At-booking forecasts now mobile-friendlier
And we're soliciting events that you think travelers should be alerted to at booking; plus multi-airline itineraries enabled
Before we jump into product updates, we can’t help but prognosticate about holiday passenger volumes when the TSA themselves releases their projections. Things have changed, though, since we last used checkpoint traveler numbers for intro fodder. Probably most materially—after long-referencing the all-time record of 2.883 million travelers from the Sunday after Thanksgiving 2019—we have a new high-water mark. Friday, June 30 of this year saw 2.885 travelers screened, buoyed not just by the July 4th holiday but presumably too by United still clearing a backlog of disrupted passengers.
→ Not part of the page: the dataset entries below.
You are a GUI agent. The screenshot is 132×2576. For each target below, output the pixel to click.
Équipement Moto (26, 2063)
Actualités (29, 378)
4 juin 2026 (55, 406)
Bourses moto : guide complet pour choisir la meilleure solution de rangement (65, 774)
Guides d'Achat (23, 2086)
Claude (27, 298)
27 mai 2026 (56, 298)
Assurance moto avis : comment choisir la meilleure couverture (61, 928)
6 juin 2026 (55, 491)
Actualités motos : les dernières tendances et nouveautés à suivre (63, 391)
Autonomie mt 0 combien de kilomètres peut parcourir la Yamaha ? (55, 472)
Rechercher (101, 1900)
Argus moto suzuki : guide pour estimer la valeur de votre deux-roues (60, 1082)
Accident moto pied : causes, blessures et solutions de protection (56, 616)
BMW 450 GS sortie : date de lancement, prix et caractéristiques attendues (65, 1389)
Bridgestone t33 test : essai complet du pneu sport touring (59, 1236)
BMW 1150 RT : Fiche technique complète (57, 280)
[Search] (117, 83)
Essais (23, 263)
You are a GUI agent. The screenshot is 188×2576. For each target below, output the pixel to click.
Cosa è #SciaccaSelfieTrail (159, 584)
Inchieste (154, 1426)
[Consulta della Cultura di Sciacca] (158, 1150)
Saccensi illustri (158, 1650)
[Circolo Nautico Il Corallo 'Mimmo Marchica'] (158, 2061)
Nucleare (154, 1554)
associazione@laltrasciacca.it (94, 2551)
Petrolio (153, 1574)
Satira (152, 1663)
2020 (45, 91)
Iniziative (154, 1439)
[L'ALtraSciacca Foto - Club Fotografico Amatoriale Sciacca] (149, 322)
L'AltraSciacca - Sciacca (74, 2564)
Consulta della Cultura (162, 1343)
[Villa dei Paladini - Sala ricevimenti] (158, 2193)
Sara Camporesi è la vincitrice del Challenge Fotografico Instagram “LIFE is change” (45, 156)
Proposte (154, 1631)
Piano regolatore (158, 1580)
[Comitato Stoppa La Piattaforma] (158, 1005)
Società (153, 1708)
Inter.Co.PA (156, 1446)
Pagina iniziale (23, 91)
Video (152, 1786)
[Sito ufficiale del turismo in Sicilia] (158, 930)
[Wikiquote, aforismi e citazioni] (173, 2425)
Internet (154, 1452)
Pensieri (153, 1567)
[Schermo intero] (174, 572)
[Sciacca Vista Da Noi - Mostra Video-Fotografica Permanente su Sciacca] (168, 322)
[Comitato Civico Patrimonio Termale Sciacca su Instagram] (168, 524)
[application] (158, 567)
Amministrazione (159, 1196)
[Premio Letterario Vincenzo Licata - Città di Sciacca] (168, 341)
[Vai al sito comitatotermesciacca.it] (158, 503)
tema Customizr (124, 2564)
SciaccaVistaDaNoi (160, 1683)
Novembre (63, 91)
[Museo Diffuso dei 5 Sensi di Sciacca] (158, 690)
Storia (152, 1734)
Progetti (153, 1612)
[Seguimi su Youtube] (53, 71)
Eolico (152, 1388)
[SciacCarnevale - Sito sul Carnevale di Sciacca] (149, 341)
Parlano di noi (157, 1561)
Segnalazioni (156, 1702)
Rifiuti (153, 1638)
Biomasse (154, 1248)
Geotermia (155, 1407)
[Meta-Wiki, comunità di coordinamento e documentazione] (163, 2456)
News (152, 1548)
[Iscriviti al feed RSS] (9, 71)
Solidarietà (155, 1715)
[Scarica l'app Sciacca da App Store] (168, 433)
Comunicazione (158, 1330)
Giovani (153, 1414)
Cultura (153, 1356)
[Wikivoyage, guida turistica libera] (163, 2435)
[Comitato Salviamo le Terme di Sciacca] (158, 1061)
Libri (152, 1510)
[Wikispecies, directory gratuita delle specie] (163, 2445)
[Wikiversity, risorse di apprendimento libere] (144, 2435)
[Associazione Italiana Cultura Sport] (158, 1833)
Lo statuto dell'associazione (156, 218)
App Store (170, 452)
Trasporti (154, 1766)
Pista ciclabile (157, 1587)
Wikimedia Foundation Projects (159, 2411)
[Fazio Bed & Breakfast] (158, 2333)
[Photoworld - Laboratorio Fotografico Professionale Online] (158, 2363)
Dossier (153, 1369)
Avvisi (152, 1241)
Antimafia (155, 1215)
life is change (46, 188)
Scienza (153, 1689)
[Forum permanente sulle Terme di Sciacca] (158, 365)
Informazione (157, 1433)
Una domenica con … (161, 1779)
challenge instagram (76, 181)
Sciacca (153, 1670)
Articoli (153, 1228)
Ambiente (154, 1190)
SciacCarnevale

Tim has also strayed further from Excel in the last few months, tempted more and more by chatGPT and Jupyter notebooks. So he spun up a quick Prophet model (and of course drew from the posterior predictive distribution to keep it probabilistic). Survey says? Perhaps most impressively, it gives the Sunday after Thanksgiving nearly a 1 in 5 chance of reaching 3 million screened. It also gives that Sunday about a 50/50 chance of setting a new all-time record (it even thinks the Wednesday before has about a 1 in 8 chance to reach 2.885 screened).
But while we’re liable to spend a paragraph or two on goings-on around the industry, for the foreseeable future, this newsletter will be about what we’re building. To that end, you can expect us back in your inbox a bit more frequently—probably just under once per week. What’s this first update hold? Let’s get to it.
Giving mobile users some love
Our first version was designed with desktop users in mind1; users could access it on a mobile device, but the ported-over desktop layout was cramped (enough so that usability was impaired, especially on smaller phones oriented in portrait).
With this update, mobile users will see more elements distributed vertically in the search section. And once they click get chances, they should benefit from relatively wider prediction visualizations [such that mobile users should horizontally scroll within the results section].
We expect to continue optimizing the at-booking layout for desktop then remold a serviceable mobile experience (though Google Analytics could prove this assumption wrong). But looking ahead, as we develop a next-day/day-of product, we expect to optimize that layout for mobile users.
Multi-airline itineraries are ‘Coming soon’ no more
Version 1.0.0 included a multi-airline switch, but—if we’re in the trust tree—it was really just there to provide some visual balance. Users would discover it was disabled, with a ‘Coming soon’ tooltip at least teasing its future availability. Version 1.1.0 leaves less to the imagination in this regard, with users able to create an itinerary that features different airlines for leg 1 and 2.
That leaves our Stops selector as the only decorative element, though if users were to think the layout’s visual order guides our task prioritization… we wouldn’t discourage them.
Heads up about that itinerary you’re considering!
Last but not least for this update, we’ve built the plumbing for alerting that’s conditional to the itinerary a user is evaluating. For the moment, we only have two alerts loaded: (1) when you’ve selected a date that is likely beyond airlines’ most recent major load and (2) if you’re transiting SFO when 28L is liable to be closed next year.
We’d love suggestions on other events that you think travelers should be advised of before hitting book—particularly ones our model might not “see.” SFO’s 28L closure is a good example in this respect, as it hasn’t learned the impact of these construction-induced capacity reductions.
As always, general feedback appreciated! Latest version is running at at-booking.aerology.ai.
Desktop still accounts for 64% of online booking transactions, per TravelPerk/SalesCyle.
It's great to see you back! This tool is fantastic. I've been having fun building a couple of ghost itineraries and seeing what it would come up with. Will try some more complex ones tomorrow at work.